The Convention

 

Using the war with Austria and the attacks on the royal family as its reasons, the discussions clubs in Paris, including the Jacobins and Robespierre, took control of the government on Sept. 20, 1792.  The Legislative Assembly was dissolved and a new governing body called the Convention was convened.  The Convention was comprised of 749 men.  These men were mostly lawyers but two were workers, one was a peasant and 23 were nobles.  When the Convention was convened the people would sit in a semi-circle facing the president.  The radicals (Jacobins) all sat on the left and the conservatives (Girondins) sat on the right.  The majority of people sat in the middle.  This is where the political terms of right and left come from.  At first the middle group tried to vote on each issue based on its merits but were soon absorbed and controlled by the Girondins.  The Jacobins used the public galleries in the Convention who in turn appealed to the mobs outside to force items through the convention by threats of violence.

 

            The first act of the Convention was to abolish the monarchy and declare France as a republic.  At this point the Convention decided that all links to the past had to be removed.  In a series of proclamations, the Convention:

 

1.           banished forever all émigrés (nobles who had left France)

2.           converted all churches to Temples of Reason.

3.           abolished all titles.  Everyone in France was to be referred to as “citizen”.

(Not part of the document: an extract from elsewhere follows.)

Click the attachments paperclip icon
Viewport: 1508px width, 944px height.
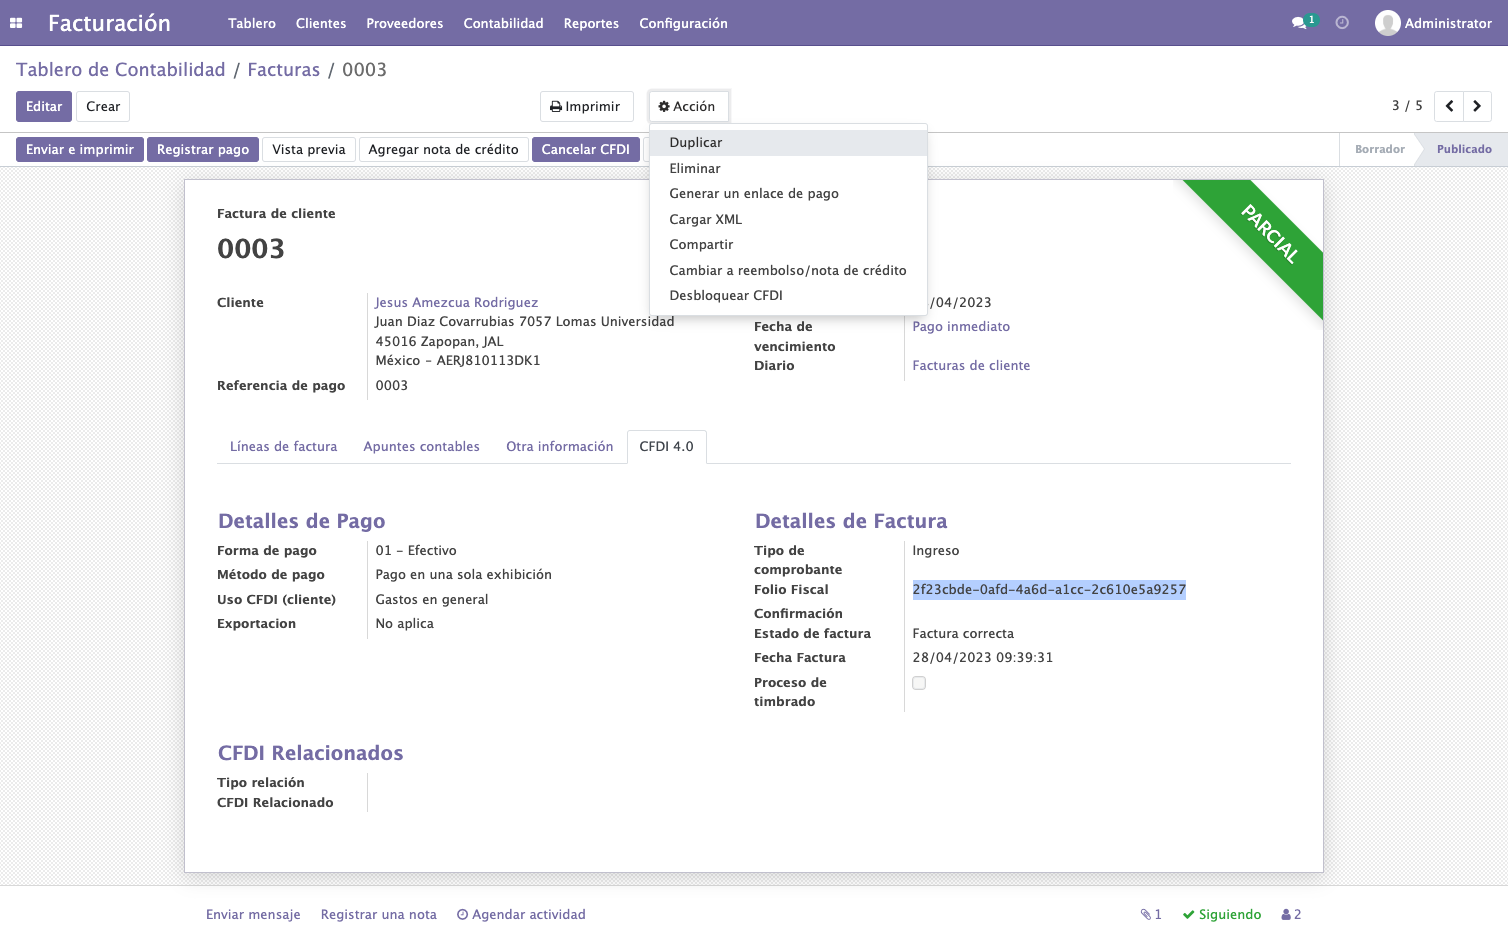(1146, 914)

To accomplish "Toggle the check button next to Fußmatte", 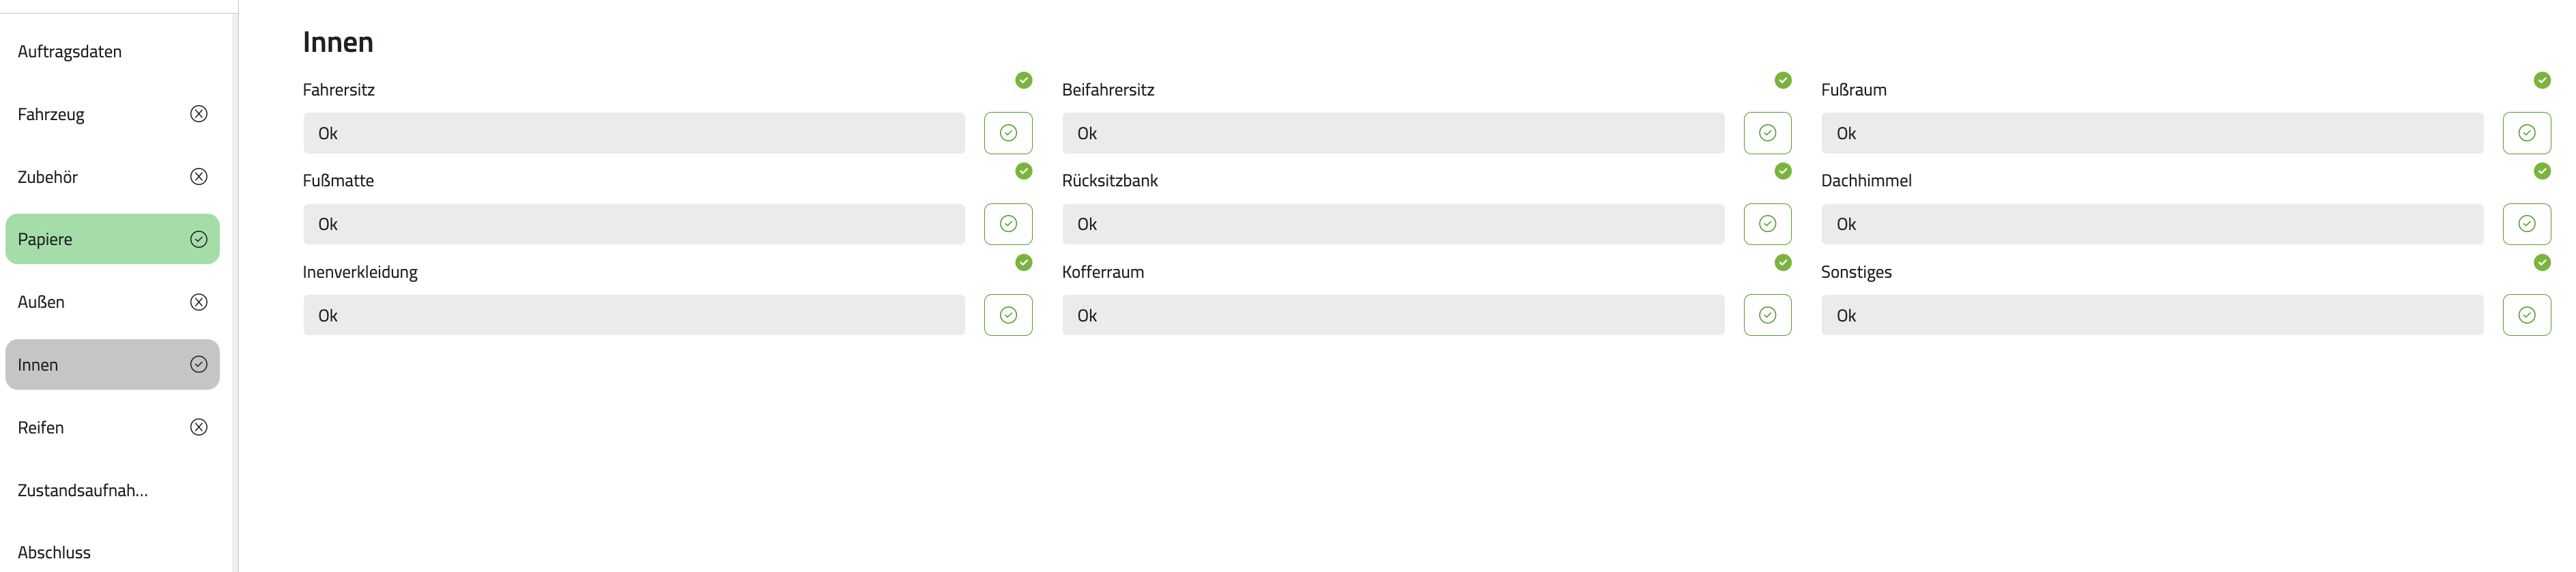I will tap(1008, 224).
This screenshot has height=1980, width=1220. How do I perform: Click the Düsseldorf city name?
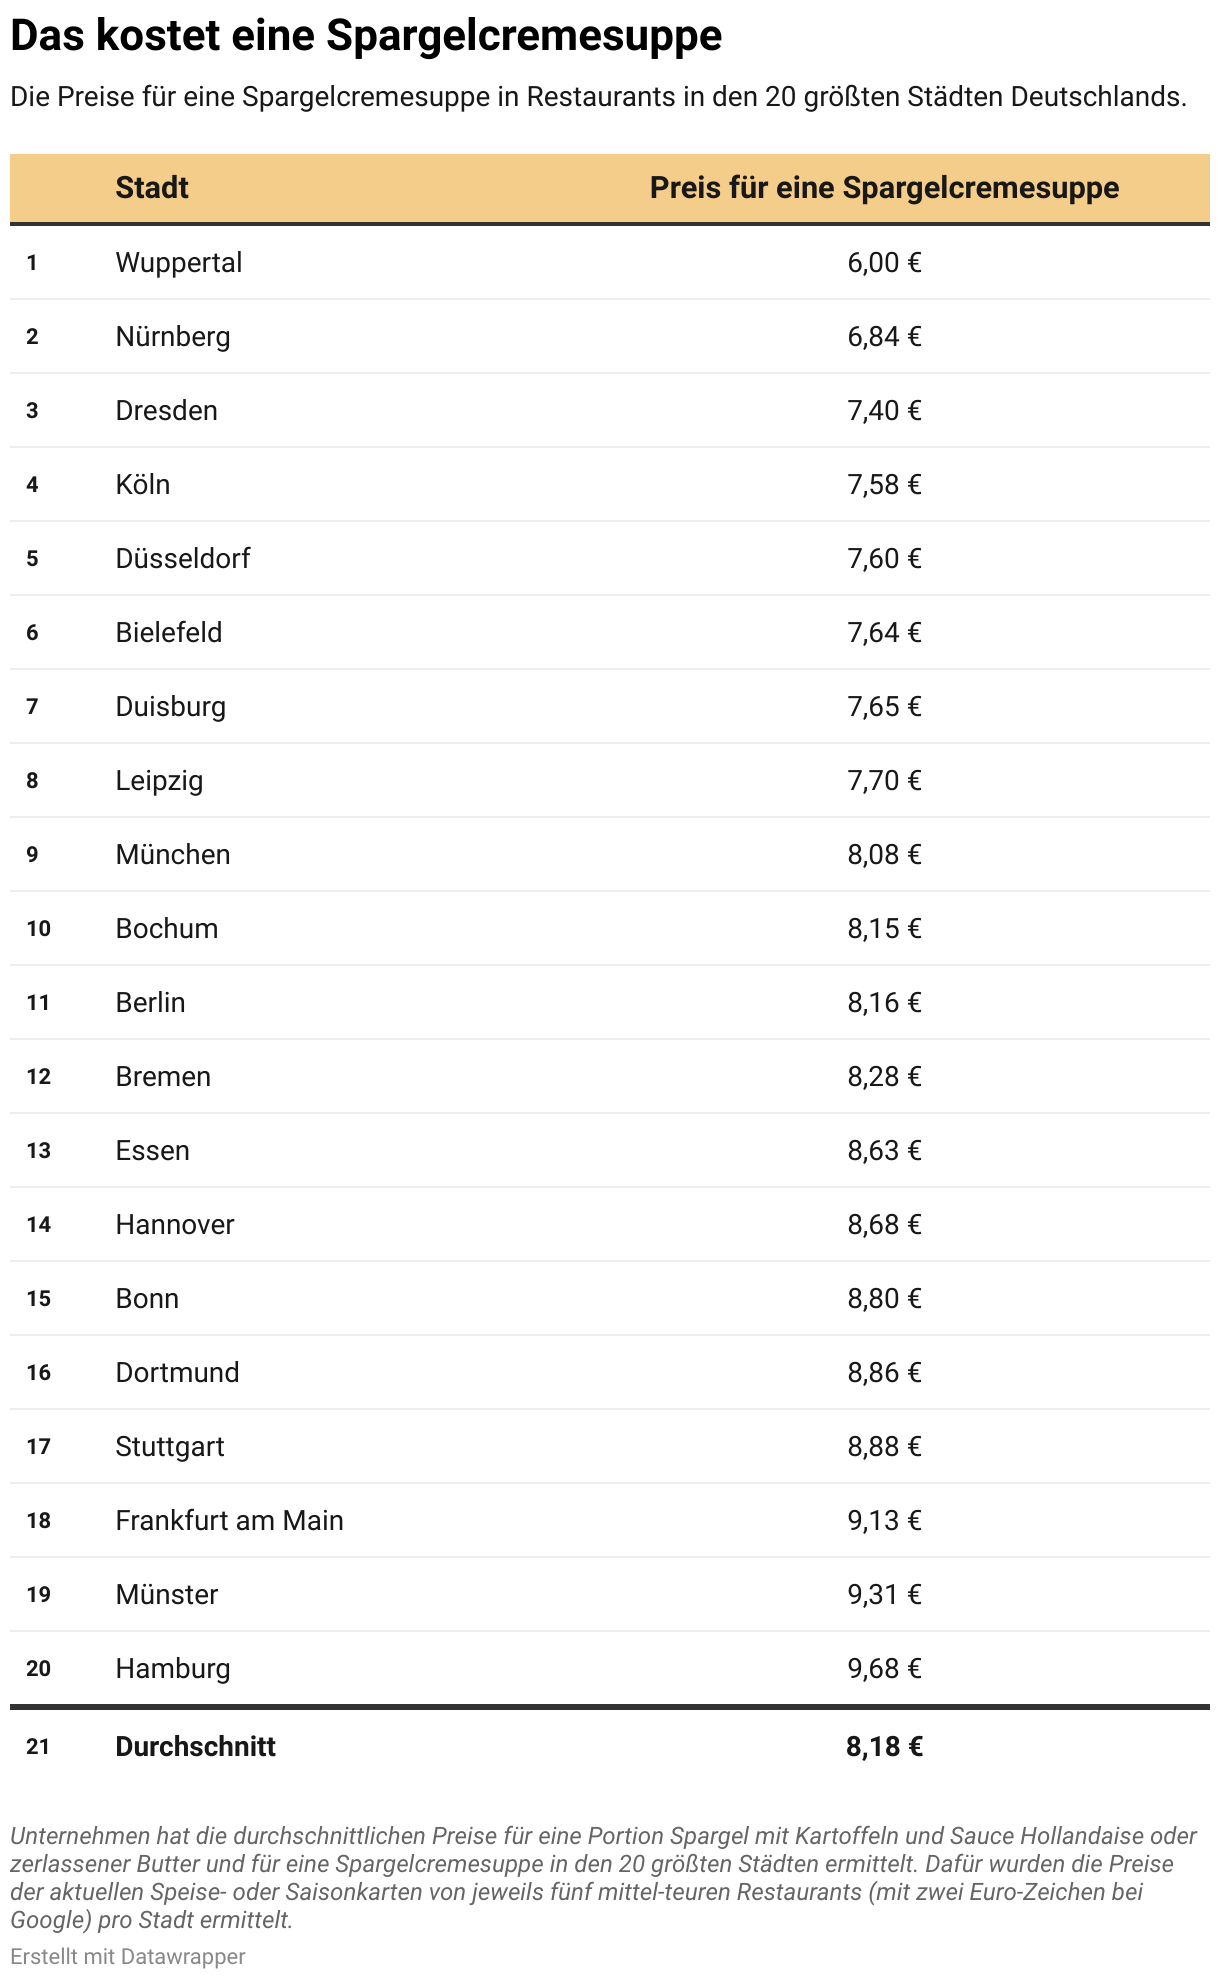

4.           abolished the old calendar.  Months, days of the week and holidays were all renamed.

 

In December of 1792, Citizen Capet (Louis XVI) was dragged in front of the Convention for trial.  He was found guilty of treason by a vote of 387 to 334 and was condemned to death.  Louis died bravely in his public execution by guillotine and nine months later Marie Antoinette was also executed.  Their son, Louis XVII died in captivity but his death was never officially recorded.

 

Louis’ execution shocked and angered the outside world.  The Convention however was defiant of any outside interference and said, “Come all kings of Europe against us and we will hurl at their feet in defiance the head of a king.”  Early successes by the French army against other countries gave the Convention a thirst for conquest as they aggressively expanded France’s borders.  Other countries in Europe, at first delighting in the French Revolution as it weakened the country, grew more worried by its aggressiveness.  In 1793, England formed a coalition with Austria, Prussia, Spain, Savoy and Holland to curb France’s aggressive advances into their territories.  This coalition was partially successful in re-establishing the balance of power in Europe and forced France out of several of the territories it had taken in recent years.  A key loss was when an army controlled by a man named Dumouriez defected to Austria.  However, this defection would allow the radicals in the Convention to gain tighter control over the government and implement the Reign of Terror.